Let’s set the scene: you’re lying in bed at night attempting to relax after a long, stressful day. Your eyelids are starting to get heavy and you know that your about to fall asleep. Then as you lie there in the quiet of the night, you begin to notice the sound of buzzing in your ears. Your TV, radio, and phone are all off so you know it’s nothing in your room. Unfortunately, this noise is inside your ears and it won’t go away.
If this situation has happened to you, then it’s likely that you’re one of the 50 million people who are afflicted by tinnitus. Ringing, Buzzing, and a variety of other noises will be heard in your ears when you have this condition. For the majority of people, tinnitus will not have a significant impact on their lives beyond being a simple irritation. For other individuals, however, tinnitus can be unbearable and cause them to lose sleep and have a hard time performing work and recreational activities.
What’s The Underlying Cause of Tinnitus?
Tinnitus is still a bit of a mystery, but this problem has been narrowed down to a few causes. It’s most prevalent in people who have damaged hearing, as well as people who suffer from heart problems. Restricted blood flow around the ears is generally believed to be the main cause of tinnitus. This causes the heart to have to work harder to pump blood to where it’s needed. People who have iron-deficiency anemia commonly experience tinnitus symptoms since their blood cells don’t carry enough oxygen throughout their body, which, again, works the heart harder to deliver nutrients to the correct place, often leading to tinnitus.

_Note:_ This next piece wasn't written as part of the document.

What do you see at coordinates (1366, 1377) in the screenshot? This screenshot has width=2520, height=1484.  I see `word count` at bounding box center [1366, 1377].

Tinnitus also occurs as a result of other conditions, such as ear infections, canal blockages, and Meniere’s disease. Situations where tinnitus becomes more pronounced occur with all of these condition because they all impact the hearing. Sometimes treatment can be difficult when the cause of tinnitus isn’t easily discernible, but that doesn’t mean treatment is impossible.
What Treatments Are Out There For Tinnitus?
Depending on the underlying cause of your tinnitus, there might be several possible treatment options. One important thing to take note of, however, is that there is presently no known cure for tinnitus. But these treatments can still present a good chance for your tinnitus to improve or go away completely.
Studies have revealed that hearing aids help cover up tinnitus in people who have hearing loss.
If masking the noise doesn’t help, cognitive-behavioral therapy (CBT) has been proven to help people deal with the ringing in their ears that does not go away with other treatments. This kind of mental health therapy helps patients change their negative ideas about tinnitus into more positive, practical thoughts that help them function normally on a regular basis.